I entered this debate to pay my respects to Australia's Antarctic Division, which for years has done a great deal of work in the Antarctic. In my perhaps biased opinion, it has some of the leading Antarctic research scientists in the world doing good work constantly on the Antarctic continent. I also want to pay my respects to the ANARE organisation, which is comprised of all the fine people who over many years have involved themselves in Australia's Antarctic research, both in the research itself and in getting to Antarctica and maintaining the bases down there. The ANARE people maintain their enthusiasm for the continent and regularly meet around Australia to do what they can to support Australia's work in Antarctica.

I will also mention in passing the Mawson's Huts Foundation, an entirely privately funded group, although I have to say that in the Howard years, due to the influence of Peter Costello, the government was always very generous towards the foundation with grants. Principally, though, their funds come from philanthropic private enterprise contributions. I am not sure if the current government are continuing that support; I have not been as closely involved with it as I once was. I have a suspicion they are not, and if I am wrong in that I apologise. If I am right, though, I would urge the minister to relook at additional support for the Mawson's Huts Foundation, because what they do is restore and maintain those very early of huts of Australia's premier Antarctic pioneer and explorer, Douglas Mawson. It is important that that part of our heritage be retained, preserved and promoted. It is a big job for a private foundation. Whilst I think things done by private people are always done better than if done by governments, I do think governments should be as generous as they possibly can in supporting groups like the Mawson's Huts Foundation.

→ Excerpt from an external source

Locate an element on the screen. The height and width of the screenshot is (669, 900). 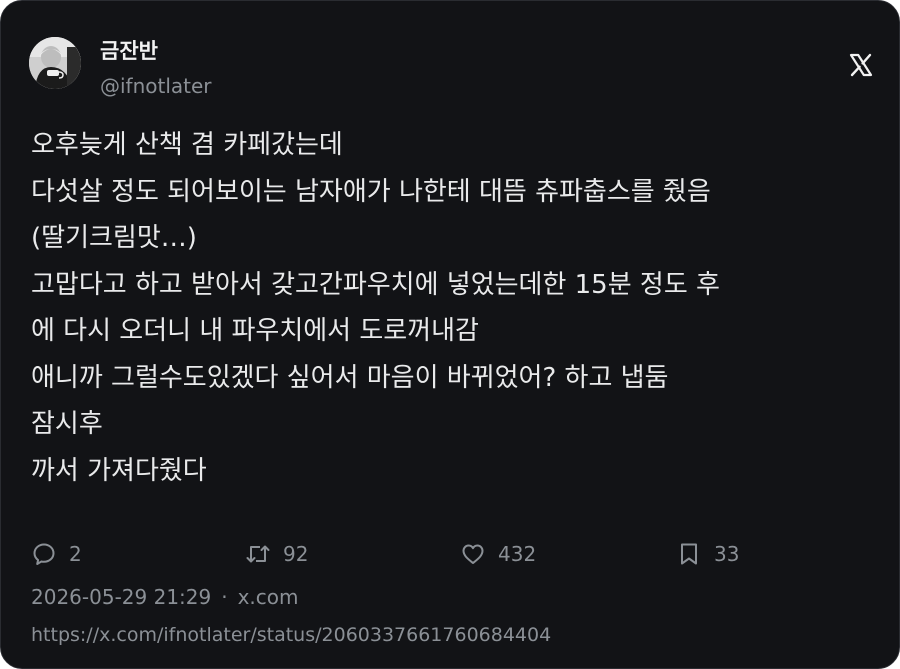
bookmark-icon is located at coordinates (689, 554).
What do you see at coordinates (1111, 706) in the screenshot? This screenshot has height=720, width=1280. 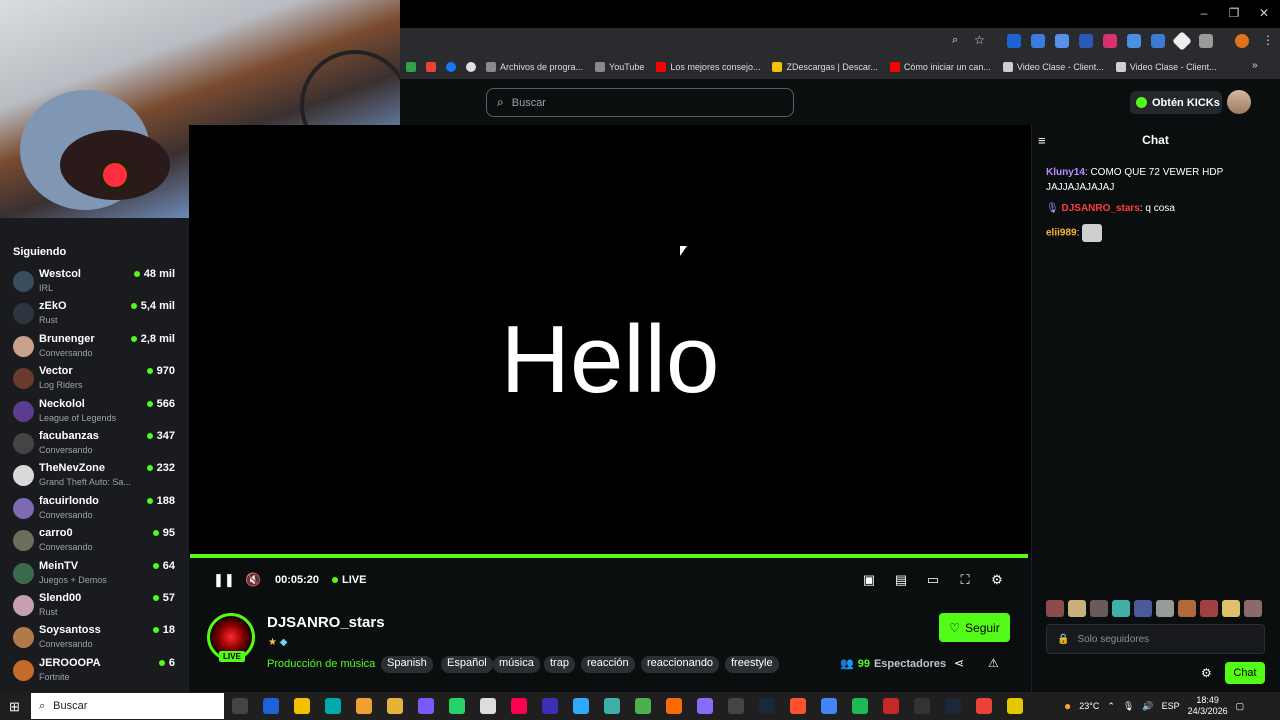 I see `chevron-up-icon: ⌃` at bounding box center [1111, 706].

I smile to myself when the whaling issue comes up and people get hairy-chested and say what Australia should be doing with Australia's sovereign waters around the Antarctic continent. I always smile when I hear that because I and, I think, anyone who follows this realises that 'Australia's waters' around Antarctica are in fact nonexistent. Very few people recognise Australia as having any sovereign interest in the waters around Antarctica. So in terms of our ability to 'police' whaling by various nations or, I might say, the activities of those who would foolishly put their own lives and the lives of others at risk in opposing whaling, I do not know that Australia constitutionally or legally has any great jurisdiction in those areas.

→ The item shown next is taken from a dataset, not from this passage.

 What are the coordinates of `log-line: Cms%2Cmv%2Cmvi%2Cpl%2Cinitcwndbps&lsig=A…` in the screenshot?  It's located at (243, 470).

I do want to refer to some Antarctic waters where Australia does have responsibility, but before I do that I want to complete my good wishes and thanks for those who look after the pristine Antarctic environment by mentioning the Commission for the Conservation of Antarctic Marine Living Resources, an international fisheries management organisation which has its headquarters in Hobart. CCAMLR, as it is called, has over many years been doing a great deal of very good work in supporting science in the waters around Antarctica and contributing substantially to the continuation of the pristine environment in that area.

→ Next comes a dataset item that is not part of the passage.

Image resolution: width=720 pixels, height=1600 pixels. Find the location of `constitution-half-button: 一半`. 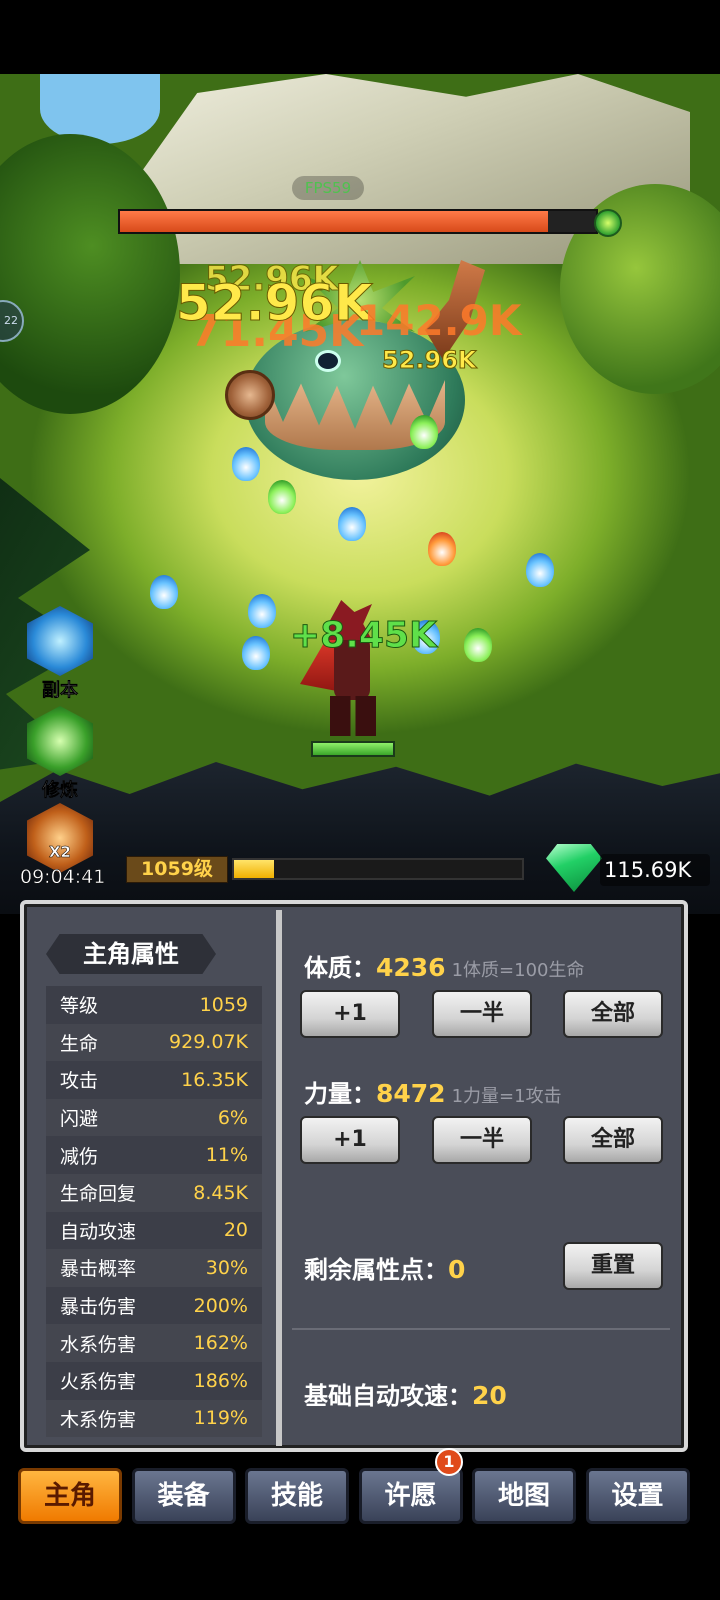

constitution-half-button: 一半 is located at coordinates (482, 1014).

I want to mention, as I said, the Australian islands down in the great Southern Ocean, the Heard and McDonald Islands, around which Australia does have legally recognised responsibility for the waters. In fact, it is in the Heard and McDonald Islands exclusive economic zone that Australia has done very good work in protecting those seas from rape and pillage by those who do not have any interest in the sustainability of the fish stocks and the very rare and unique fish stocks in that area. There is a Patagonian toothfish fishery—

The ACTING DEPUTY PRESIDENT ( Senator Cameron ): Order! The time for this debate has expired.